関羽と張飛は、なぜ劉備に忠義を誓ったのか?
ここからはじめる! 三国志入門 第7回
「願わくば、同年同月同日に死せん」
劉備(りゅうび)、関羽(かんう)、張飛(ちょうひ)の3人が、酒杯を手に義兄弟の契りを結び、生死を共にと誓いあう「桃園の誓い」。三国志のはじまりを飾る名場面だ。

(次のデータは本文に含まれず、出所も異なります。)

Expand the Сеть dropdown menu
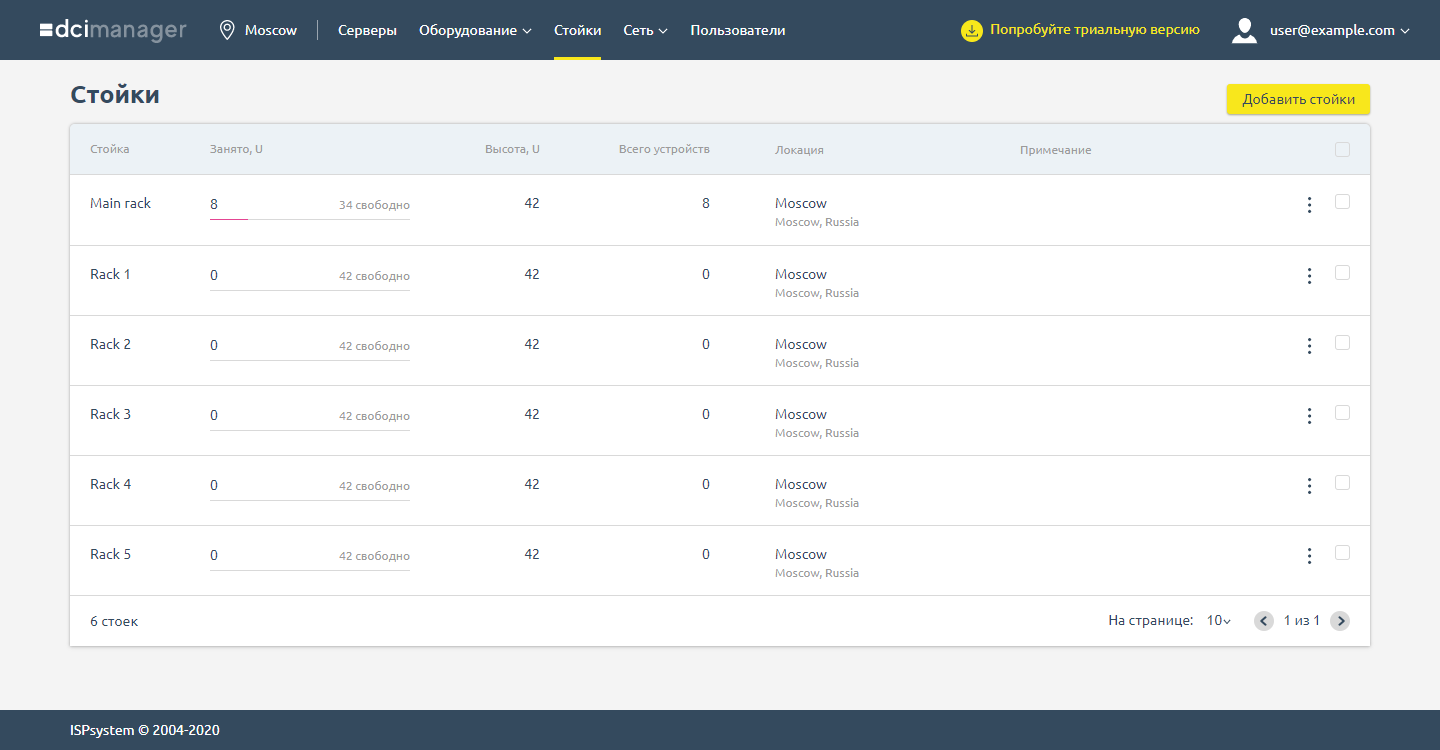This screenshot has height=750, width=1440. point(645,30)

「黄巾の乱」で荒廃した世を憂い、漢王朝の危機を救おうとする彼らは、集まった数百人の兵を引き連れて「黄巾党」の討伐に参加し、旗揚げを飾る。

桃園結義の再現場面(河北省)/筆者撮影
この「桃園の誓い」は正史『三国志』には記されていない。小説『三国志演義』による逸話である。ところが、3人の絆は完全な作り話というわけでもなかった。
正史『三国志』(蜀志)に「劉備は関羽と張飛に兄弟のような恩情をかけた。関羽、張飛は劉備のそばを片時も離れず、護衛として近侍した」とある。

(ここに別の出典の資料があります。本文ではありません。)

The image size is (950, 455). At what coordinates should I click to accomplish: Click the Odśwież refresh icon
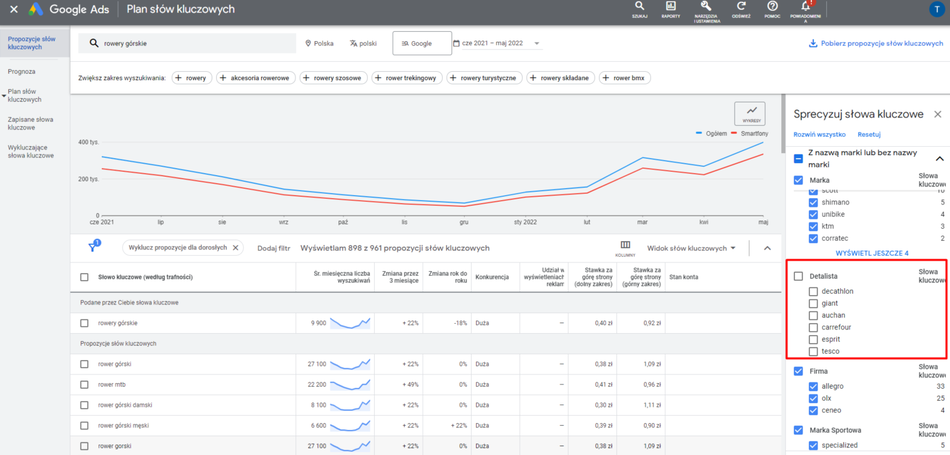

もうひとり、趙雲(ちょううん)との関係も同様だった。「劉備は趙雲と床をともにして寝た」(『趙雲別伝』)と、関羽と張飛と同じ扱いであったことも伝わる。
彼らは一騎当千の豪傑たちで、親分の劉備に命を預けたようなものだ。いってみれば、かつての日本にもあった任侠道の結びつきに似ている。
敵方にあたる曹操(そうそう)や孫策(そんさく)の陣営にも、これと似た結束はあった。たとえば曹操は、夏侯惇(かこうとん)と同じ車に乗り、寝所への立ち入りを許可していた。孫策と周瑜(しゅうゆ)は「断金」(だんきん=金属をも断ち切る)という強い絆で結ばれていた。

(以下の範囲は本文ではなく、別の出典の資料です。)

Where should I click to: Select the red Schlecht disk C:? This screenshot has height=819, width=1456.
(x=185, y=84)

しかし、曹操と夏侯惇は、もともと同族のいとこ同士。孫策と周瑜は同じ家の姉妹を嫁にとった本当の義兄弟だった。
初期劉備軍団の結びつきに血のつながりはなく、まさに精神を頼りにした特別な関係だったといって良いだろう。
しかも、劉備という人は漢王朝の皇族の末裔と称してはいたが、彼の代には家は没落し、わらじを編んだり、むしろを織って生計を立てていた。
関羽も張飛も、金銭的・経済的な援助を期待していたわけでない。あくまで劉備その人に惚れ込んで、その軍団の中核をなし、生死を共にしようとしたとみられるのだ。次回では、劉備の人物について踏み込んで紹介したい。